I’m trying to set up a global JULES simulation on JASMIN, and I got my suite (u-cj307) to build and run on JASMIN. However, I checked on its progress now after about two hours of runtime, and the suite doesn’t create any output. Many thanks for your help!
It looks like you have a limit of 24 tasks at once on your job, but you’re trying to run 40 tasks. Maybe this is the issue? Also, you got rid of the SLURM run constraint of '–constraint = “ivybridge128G” '. Maybe you are now trying to get it running on a different type of processor than it was compiled on? These are just some ideas.
In order to get it working, you might try running for a very short time (1 day?) and a very short wall clock time (15 minutes?), with a very few number of processors (1 processor maybe? or 2 processors?). That way it gets through the submission cycle much more quickly, and it should produce a complete set of output.
It also looks like your app/jules/rose-app.conf file is using mpirun.lotus instead of mpirun . Maybe that makes a difference?
Many thanks for your help! Those settings are still remnants of the suite I used as a template, I’ve corrected them now. I should have looked through the files more carefully, sorry about that!
I had already reduced the running time but not to that degree. I assumed if the suite got to that point, it’d run successfully. I’ve reduced the runtime now and submitted to the test queue with 1 node, but the result is the same. The suite is running but there’s no output. Does that mean it is stuck in a loop or something like that? Because there should at least be the initial dump file, shouldn’t it?
You can try running it from the suite in the background instead of on SLURM, for a very short job on cylc1. Then there is no queueing and also maybe it will work better. It could be that the libraries and modules that you are loading are not getting loaded properly. You can look at one of the NGC suites for examples of the module loading (in 2-3 separate files in the suite) and of the running in the background.
Thanks again for your help! I tried running the JULES task in the background, but the result is the same.
I’ve now checked out a copy of your suite u-as052, which is mentioned as the example suite on the Reading website.
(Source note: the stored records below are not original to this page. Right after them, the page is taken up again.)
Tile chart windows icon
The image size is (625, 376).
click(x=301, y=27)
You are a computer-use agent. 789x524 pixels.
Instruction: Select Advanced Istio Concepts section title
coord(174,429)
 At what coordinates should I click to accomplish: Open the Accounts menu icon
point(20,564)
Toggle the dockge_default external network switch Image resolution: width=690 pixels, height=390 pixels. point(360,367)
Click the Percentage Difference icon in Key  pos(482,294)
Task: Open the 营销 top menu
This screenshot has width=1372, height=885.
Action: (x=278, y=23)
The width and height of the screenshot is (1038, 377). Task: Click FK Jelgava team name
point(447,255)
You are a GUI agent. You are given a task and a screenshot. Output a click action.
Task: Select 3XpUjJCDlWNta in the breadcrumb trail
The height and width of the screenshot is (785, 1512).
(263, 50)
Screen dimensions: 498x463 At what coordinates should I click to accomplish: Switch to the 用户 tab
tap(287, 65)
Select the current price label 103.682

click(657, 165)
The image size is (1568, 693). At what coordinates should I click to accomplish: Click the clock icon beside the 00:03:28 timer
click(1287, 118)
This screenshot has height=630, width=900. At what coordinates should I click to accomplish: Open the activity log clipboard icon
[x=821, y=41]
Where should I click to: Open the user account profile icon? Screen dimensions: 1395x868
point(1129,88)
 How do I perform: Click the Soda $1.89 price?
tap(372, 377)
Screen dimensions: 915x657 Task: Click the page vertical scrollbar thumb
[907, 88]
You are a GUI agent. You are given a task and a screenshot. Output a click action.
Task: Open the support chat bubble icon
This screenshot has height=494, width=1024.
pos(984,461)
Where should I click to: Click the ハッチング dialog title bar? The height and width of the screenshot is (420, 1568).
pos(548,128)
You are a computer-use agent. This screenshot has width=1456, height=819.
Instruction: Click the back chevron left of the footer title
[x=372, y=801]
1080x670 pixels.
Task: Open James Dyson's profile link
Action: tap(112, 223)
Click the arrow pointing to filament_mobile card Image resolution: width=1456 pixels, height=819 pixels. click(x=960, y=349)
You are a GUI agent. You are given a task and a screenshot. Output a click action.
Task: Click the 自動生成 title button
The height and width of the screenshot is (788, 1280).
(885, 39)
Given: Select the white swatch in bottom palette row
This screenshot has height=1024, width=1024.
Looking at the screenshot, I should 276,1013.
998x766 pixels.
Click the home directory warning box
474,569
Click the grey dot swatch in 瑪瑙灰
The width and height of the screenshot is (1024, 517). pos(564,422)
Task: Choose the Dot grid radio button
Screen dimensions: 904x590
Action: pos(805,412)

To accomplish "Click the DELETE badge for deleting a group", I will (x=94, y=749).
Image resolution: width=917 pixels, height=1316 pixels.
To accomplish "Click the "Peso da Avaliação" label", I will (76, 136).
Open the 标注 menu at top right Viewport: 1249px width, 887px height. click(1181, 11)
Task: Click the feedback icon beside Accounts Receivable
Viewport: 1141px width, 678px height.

I probably should have looked for that first. The suite, u-cj369, runs successfully, so I’m trying to adapt it to the setup I need to run. That involves switching to the trunk version of JULES, but that causes fcm_make to fail because it can’t find make.cfg:
[FAIL] config-file= - https://code.metoffice.gov.uk/svn/jules/main/trunk/etc/fcm-make/make.cfg
[FAIL] https://code.metoffice.gov.uk/svn/jules/main/trunk/etc/fcm-make/make.cfg: cannot load config file
[FAIL] https://code.metoffice.gov.uk/svn/jules/main/trunk/etc/fcm-make/make.cfg: not found
[FAIL] svn: E215004: Authentication failed and interactive prompting is disabled; see the --force-interactive option
[FAIL] svn: E215004: Unable to connect to a repository at URL 'https://code.metoffice.gov.uk/svn/jules/main/trunk/etc/fcm-make/make.cfg'
[FAIL] svn: E215004: No more credentials or we tried too many times.
[FAIL] Authentication failed
[FAIL] fcm make -f /work/scratch-pw/mtodt/cylc-run/u-cj369/work/1/fcm_make/fcm-make.cfg -C /home/users/mtodt/cylc-run/u-cj369/share/fcm_make -j 4 # return-code=1
That URL exists, though. I’ve switched to a JULES version I had checked out on JASMIN (v6.0), which works for fcm_make. I’ll keep this ticket updated on the progress and issues that might/will pop up.
The failure results from a connection to MOSRS issue - it worked for me:
glister@cylc1$ fcm ls https://code.metoffice.gov.uk/svn/jules/main/trunk/etc/fcm-make/make.cfg
Please check your MOSRS connection.